Most of us have a writer or musician with whom we relate. They’ve got a book or a song or a few songs that, when we hear them, we think, “That’s us.” I have a few music artists that have a smattering of songs that I love listening to because they feel like me — Ed Sheeran, two Australian artists recently recommended to me by a friend named Jacob Lee and Dean Lewis, and a few more. And when I was in high school, Relient K was me. Still are to some degree.

But I’ve only found two authors with whom I have that connection: Brennan Manning and Rachel Held Evans.
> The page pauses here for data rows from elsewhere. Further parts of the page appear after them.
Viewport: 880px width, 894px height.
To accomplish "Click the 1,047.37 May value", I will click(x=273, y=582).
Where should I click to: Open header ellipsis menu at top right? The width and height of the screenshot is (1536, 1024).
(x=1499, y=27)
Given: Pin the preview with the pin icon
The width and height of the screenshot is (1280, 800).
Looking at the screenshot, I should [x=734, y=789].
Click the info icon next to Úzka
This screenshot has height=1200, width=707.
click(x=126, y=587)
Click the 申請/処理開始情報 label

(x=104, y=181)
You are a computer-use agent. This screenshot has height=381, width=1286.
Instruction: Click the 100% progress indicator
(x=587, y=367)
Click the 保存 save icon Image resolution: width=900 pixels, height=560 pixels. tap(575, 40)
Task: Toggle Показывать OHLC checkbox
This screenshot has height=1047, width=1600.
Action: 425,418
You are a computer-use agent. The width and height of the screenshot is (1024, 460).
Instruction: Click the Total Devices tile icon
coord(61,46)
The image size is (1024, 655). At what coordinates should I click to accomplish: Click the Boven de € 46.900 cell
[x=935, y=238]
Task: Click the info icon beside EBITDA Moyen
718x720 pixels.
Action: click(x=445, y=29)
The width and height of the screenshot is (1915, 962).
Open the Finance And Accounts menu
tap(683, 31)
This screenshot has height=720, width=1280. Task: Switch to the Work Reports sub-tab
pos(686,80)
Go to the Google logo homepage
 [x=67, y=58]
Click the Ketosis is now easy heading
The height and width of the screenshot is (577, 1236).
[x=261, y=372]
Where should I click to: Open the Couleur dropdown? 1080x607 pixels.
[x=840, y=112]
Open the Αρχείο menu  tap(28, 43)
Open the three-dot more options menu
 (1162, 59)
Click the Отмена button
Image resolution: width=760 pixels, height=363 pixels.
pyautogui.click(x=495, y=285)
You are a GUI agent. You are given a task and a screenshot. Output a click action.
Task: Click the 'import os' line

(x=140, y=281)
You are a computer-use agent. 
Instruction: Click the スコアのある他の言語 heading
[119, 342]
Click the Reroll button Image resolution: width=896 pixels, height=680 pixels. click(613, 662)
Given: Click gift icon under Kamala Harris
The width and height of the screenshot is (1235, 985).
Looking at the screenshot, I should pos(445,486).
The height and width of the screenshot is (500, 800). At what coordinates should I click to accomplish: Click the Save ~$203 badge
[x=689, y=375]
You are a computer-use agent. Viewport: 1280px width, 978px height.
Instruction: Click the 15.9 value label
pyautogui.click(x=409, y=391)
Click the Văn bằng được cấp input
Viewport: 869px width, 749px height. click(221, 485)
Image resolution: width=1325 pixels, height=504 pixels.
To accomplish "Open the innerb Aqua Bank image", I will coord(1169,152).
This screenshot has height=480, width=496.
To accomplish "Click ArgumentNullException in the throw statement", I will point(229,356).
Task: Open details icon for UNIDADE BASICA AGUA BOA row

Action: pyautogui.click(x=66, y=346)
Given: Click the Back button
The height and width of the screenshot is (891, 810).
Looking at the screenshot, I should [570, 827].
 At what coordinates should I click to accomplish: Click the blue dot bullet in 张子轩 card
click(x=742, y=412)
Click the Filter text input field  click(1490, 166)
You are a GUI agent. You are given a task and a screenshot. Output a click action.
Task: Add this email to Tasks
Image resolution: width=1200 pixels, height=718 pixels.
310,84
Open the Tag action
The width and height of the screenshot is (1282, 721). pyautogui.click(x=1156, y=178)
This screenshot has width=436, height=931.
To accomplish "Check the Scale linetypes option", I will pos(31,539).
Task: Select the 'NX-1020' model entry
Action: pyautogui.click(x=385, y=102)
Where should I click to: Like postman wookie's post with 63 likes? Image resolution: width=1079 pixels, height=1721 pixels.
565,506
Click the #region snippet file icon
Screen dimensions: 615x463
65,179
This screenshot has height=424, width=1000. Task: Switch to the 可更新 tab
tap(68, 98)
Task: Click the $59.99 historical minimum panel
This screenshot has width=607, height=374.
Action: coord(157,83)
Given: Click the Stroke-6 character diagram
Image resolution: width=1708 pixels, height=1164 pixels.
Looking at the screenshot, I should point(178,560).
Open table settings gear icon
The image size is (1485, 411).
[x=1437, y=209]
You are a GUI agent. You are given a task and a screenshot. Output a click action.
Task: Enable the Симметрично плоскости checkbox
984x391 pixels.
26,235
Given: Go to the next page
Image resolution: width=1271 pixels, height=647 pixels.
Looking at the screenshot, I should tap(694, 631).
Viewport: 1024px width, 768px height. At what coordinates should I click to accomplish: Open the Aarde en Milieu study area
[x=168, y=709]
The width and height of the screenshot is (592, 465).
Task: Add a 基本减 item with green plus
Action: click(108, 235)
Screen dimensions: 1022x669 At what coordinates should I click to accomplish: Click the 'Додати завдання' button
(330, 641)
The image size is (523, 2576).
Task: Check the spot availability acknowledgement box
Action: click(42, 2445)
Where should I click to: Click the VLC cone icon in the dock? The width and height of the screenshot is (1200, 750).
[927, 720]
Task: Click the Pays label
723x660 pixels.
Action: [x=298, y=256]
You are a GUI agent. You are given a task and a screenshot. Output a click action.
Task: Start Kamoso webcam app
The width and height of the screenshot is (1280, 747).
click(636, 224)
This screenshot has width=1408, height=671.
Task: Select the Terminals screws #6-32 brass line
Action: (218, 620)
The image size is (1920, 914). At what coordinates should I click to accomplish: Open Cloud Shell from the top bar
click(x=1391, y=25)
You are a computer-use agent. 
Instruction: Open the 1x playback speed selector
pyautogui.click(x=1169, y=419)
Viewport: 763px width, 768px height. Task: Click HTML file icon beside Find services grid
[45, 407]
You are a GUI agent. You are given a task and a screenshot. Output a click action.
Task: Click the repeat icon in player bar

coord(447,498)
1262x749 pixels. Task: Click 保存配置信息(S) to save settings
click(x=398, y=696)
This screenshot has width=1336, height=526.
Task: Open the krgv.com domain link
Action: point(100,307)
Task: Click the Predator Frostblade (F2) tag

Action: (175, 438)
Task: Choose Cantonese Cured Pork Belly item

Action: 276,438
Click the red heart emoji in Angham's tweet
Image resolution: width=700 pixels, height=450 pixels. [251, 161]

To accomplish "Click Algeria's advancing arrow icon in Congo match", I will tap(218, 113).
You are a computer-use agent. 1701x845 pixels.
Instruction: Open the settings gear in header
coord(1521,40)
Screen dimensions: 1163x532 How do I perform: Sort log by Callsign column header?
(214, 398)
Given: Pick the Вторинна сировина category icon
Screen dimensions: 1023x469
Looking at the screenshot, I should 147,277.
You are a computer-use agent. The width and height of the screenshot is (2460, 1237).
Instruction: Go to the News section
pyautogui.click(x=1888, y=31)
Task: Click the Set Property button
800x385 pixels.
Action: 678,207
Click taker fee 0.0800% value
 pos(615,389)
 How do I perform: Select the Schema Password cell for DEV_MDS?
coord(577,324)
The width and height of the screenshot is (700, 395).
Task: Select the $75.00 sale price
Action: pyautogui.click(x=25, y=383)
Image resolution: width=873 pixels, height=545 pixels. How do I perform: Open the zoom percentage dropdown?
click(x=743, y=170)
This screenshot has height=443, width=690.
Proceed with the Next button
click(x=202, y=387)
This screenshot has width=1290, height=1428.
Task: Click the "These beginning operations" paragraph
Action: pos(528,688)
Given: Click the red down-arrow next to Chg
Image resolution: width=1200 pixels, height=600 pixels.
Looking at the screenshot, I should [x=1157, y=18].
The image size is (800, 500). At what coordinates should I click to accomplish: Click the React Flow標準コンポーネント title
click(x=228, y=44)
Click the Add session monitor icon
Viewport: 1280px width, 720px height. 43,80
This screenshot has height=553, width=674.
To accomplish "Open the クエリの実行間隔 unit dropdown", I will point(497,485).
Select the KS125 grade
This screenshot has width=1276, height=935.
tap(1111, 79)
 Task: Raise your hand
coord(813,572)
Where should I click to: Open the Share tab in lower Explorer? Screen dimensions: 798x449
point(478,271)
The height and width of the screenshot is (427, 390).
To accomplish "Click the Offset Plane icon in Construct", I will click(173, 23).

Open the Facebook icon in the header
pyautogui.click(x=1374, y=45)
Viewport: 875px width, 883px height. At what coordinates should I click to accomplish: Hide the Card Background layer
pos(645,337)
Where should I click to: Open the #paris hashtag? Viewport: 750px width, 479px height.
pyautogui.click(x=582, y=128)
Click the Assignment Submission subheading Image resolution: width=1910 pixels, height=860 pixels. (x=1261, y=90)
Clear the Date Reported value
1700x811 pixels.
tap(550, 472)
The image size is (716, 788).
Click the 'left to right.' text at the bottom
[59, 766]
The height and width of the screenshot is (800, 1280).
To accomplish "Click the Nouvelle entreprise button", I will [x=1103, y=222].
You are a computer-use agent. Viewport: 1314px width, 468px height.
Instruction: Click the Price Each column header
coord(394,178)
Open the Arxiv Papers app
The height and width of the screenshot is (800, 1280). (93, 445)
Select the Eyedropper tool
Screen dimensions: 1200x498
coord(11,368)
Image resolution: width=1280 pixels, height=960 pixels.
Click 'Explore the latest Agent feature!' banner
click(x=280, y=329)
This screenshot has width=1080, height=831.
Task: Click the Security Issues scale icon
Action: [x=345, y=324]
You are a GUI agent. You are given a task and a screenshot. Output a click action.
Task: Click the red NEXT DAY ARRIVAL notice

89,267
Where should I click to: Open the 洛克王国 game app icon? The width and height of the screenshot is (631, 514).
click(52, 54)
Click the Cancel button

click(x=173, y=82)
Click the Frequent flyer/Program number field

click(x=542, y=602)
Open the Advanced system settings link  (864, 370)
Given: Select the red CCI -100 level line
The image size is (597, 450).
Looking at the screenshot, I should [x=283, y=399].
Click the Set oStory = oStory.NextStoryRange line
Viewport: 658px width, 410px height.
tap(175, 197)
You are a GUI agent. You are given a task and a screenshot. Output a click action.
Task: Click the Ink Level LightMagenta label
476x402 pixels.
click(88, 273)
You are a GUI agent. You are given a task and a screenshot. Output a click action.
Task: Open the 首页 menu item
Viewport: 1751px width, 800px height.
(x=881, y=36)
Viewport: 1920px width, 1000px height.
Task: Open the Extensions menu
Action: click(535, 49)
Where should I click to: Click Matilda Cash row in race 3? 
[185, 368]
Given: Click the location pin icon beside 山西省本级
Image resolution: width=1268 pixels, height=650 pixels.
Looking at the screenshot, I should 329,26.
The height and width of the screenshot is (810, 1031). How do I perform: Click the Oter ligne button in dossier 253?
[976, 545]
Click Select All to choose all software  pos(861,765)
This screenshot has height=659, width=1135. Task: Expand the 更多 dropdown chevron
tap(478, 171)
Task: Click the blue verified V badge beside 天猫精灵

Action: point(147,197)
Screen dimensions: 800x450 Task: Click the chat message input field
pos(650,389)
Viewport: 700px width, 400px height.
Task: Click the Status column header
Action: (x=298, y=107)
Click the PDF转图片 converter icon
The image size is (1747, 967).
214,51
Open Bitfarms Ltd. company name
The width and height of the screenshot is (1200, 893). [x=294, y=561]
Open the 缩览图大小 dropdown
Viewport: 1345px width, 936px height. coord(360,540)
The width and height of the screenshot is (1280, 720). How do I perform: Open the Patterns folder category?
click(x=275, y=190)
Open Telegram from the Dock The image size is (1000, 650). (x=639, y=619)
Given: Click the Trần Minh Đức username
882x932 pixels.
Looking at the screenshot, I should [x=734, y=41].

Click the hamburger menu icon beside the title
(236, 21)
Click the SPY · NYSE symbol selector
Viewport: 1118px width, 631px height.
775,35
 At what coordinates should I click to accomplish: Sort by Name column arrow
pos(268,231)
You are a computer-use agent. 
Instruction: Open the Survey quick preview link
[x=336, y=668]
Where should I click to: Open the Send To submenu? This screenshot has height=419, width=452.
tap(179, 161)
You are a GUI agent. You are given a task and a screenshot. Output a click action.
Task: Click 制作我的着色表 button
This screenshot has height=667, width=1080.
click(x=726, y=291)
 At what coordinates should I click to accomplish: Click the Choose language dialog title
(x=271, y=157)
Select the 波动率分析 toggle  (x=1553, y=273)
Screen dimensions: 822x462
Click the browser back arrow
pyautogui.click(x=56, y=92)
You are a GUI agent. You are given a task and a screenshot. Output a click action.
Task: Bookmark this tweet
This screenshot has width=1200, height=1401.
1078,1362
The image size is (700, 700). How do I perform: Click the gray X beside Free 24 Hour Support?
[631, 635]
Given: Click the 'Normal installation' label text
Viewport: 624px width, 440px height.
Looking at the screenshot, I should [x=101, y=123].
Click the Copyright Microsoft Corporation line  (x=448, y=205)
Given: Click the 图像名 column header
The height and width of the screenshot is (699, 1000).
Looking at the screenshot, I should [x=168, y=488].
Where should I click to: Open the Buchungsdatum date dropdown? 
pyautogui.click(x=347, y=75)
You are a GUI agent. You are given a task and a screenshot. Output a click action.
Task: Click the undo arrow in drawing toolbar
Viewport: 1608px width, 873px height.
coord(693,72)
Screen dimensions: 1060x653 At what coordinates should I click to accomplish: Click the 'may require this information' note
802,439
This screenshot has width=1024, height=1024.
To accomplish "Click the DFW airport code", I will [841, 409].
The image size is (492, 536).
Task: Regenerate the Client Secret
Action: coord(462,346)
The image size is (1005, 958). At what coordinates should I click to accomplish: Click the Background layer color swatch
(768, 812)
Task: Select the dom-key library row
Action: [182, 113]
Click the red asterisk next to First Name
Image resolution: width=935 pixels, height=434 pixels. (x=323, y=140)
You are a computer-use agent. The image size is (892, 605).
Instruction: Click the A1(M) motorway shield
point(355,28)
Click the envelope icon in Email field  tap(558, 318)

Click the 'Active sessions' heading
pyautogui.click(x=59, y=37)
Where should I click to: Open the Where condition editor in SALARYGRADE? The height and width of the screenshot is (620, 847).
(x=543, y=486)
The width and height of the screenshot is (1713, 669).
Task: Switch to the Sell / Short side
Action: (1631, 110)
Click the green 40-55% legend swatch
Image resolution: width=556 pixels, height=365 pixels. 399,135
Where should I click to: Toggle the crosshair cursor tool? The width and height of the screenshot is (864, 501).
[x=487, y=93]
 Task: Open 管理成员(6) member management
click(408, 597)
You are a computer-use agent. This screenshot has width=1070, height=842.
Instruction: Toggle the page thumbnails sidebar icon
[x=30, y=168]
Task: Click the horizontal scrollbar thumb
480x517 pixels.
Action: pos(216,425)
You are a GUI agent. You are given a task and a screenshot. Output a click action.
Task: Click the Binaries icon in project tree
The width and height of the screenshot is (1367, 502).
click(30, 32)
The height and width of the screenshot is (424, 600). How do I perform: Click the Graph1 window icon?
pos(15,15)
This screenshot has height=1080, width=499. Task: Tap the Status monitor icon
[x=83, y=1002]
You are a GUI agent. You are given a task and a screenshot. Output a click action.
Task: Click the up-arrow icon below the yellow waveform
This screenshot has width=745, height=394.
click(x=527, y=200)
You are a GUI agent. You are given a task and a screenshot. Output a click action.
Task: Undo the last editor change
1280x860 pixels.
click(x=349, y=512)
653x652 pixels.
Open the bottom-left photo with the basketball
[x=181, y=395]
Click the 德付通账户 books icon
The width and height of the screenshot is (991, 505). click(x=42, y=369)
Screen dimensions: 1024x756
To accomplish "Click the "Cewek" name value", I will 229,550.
Not only did Evans challenge me as a writer, she challenged me to think critically about my faith. So many of us who grow up in the church environment have one of two outcomes: growing up and leaving the faith because we never made it our own, or growing up and keeping the exact same faith of our parents, never to be flexible because we didn’t learn how to be.

When I first read Searching for Sunday, I was in the midst of a bit of a sea-change in my walk with Jesus. I had more or less made my faith my own, but was struggling to find people with whom I could connect, who were thinking the same things I was thinking. I read Searching for Sunday and found a connection.

The book follows Evans’ church journey: growing up as a Bible drill nerd, asking deep theological questions at Easter lunch and going to college. In that journey, she discovers some things about the faith structure she grew up in that didn’t jive with the Jesus she knew and loved. Writing about the missionary Phillip’s conversation with the Ethiopian eunuch, Evans said:

“…we religious types are really good at building walls and retreating to temples. We’re good at making mountains out of our ideologies, obstructions out of our theologies, and hills out of our screwed-up notions of who’s in and who’s out, who’s worthy and who’s unworthy. We’re good at getting in the way.” (39)

It got so bad that she just dumped church. She didn’t want to be part of the evangelical church structure because it stressed her out, made her made, made her sad. So she left.

I don’t blame her. There are a lot of things about the evangelical church industry that stress me out and make me mad and sad. There are things that, to me at least, don’t seem reflective of Jesus and who He is.

Rachel Held Evans wrote that and lived it. She spoke out about the church’s often-painful treatment of LGBTQ individuals, its regular allegiance to unnecessary and sometimes harmful politics and our consistent and general inability to just love people as they are. She found the places within the church community that were doing that and praised them, encouraged them.

The thing that’s amazed me the most in the last few days is how many Christian authors and speakers from varying points on the evangelical spectrum have written or Tweeted about Evans. RELEVANT Magazine compiled a good list here. Beth Moore, Jen Hatmaker, Peter Enns, Ed Stetzer and Russell Moore are among those who have posted brief or lengthy reflections on her life.

It’s a testimony to a person who might have had theological differences with some, but found common ground as much as possible. A person who stood for the least of these and the weakest because Jesus loved them most. A person who wasn’t afraid to speak truth about power because that’s what Jesus did. A person who just wanted Christians to be like Christ.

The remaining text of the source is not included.